Every line with "computer" in it must be copied from the data.

Records from a dataset:
----
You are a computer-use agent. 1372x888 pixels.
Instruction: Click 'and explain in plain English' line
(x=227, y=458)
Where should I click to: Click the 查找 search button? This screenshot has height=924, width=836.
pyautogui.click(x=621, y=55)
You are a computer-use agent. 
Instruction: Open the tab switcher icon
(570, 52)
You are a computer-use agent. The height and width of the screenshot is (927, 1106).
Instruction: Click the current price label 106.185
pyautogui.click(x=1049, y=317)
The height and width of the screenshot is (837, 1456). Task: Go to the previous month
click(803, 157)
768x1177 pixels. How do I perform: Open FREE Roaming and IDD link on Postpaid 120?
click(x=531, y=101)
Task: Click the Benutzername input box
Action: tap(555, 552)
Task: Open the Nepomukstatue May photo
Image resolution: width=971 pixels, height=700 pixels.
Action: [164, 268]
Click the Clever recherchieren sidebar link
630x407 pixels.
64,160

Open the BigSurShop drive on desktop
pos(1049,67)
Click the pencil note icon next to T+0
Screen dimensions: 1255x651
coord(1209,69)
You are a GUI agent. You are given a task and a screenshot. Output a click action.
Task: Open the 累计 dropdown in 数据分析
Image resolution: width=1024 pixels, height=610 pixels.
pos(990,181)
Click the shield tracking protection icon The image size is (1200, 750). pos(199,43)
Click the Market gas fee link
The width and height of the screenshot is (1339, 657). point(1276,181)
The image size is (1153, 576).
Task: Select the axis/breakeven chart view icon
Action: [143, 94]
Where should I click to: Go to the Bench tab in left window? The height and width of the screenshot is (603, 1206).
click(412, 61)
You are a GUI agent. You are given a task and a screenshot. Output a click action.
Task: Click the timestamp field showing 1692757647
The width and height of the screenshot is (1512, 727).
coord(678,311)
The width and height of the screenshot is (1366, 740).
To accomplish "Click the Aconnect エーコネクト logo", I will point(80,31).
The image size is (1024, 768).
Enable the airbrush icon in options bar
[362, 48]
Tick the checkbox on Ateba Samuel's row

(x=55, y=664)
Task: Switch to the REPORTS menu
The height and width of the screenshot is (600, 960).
----
_Result_
You are a computer-use agent. 1372x888 pixels.
You are a computer-use agent. 
You are a computer-use agent. The height and width of the screenshot is (927, 1106).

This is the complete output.